I try to keep images on my site to a minimum; however, I have two pages where numerous images are inescapable. My Projects and Bookshelf pages rely heavily on displaying lots of pictures, so naturally, I worked on optimizing them first.

I used Squoosh to generate my AVIF, WEBP, and MozJpeg assets. In my opinion, Squoosh was the best option I found for optimizing my images into the formats I wanted. If you are comfortable in the command line, there are tools you can use, such as libavif. However, I preferred visually adjusting the options for each image in Squoosh, so I could manually optimize for the best ratio of quality and compression with each asset.

I was also able to squeeze out some additional compression gains for my fallback images because in the hast of launching my site, I neglected to compress my jpegs with MozJpeg. I have also added native image lazy loading in a few select areas on this site. This, paired with AVIF compression, has resulted in better than expected performance gains in supported browsers.

Here are some before and after data comparisons I captured from the network panel while working on this update.

Projects page

Before optimizing my images, my projects page contained 21 images totaling 4.1 MB in size. With AVIF, I was able to reduce this to 1.3 MB. That's a 68.29% reduction in bytes.

Bookshelf page

My Bookshelf page contained 61 images totaling 4.7 MB. After AVIF compression, I was able to reduce that to 1.5 MB for a 68.1% reduction. Not bad!
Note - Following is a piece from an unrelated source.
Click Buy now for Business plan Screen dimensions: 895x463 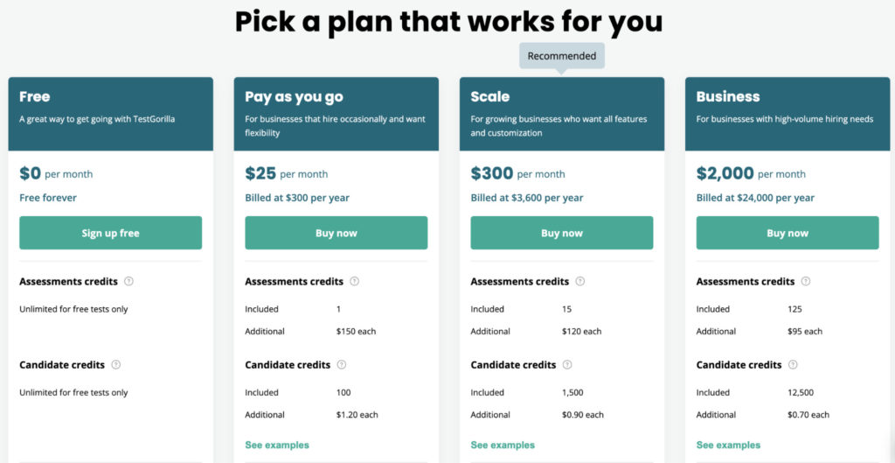(787, 233)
Some trouble with Firefox and Netlify

Thanks to a post by Dan Klammer, I was able to remedy this before it caused an issue for me. Netlify servers will return a Content-Type: application/octet-stream header in firefox when AVIF images are being served. This means that the [AVIF] images will not load. Dan suggests adding the following custom header info to your netlify.toml configuration file. I've tested this, and it works as described.

[[headers]]
  for = "*.avif"
  [headers.values]
    Content-Type = "image/avif"
    Content-Disposition = "inline"

WordPress

If you're looking for suggestions on how to insert AVIF images into a WordPress site, it looks like there are some decent suggestions listed here to get you started.

Summary

To conclude this article, I will repeat Jake's sentiment. The time to care about AVIF is now. With that being said, I understand that there are many more important things going on in the world that require our focus and attention. But if you're looking to spend some time improving the performance of your site by reducing the file size of images, AVIF is an excellent place to start.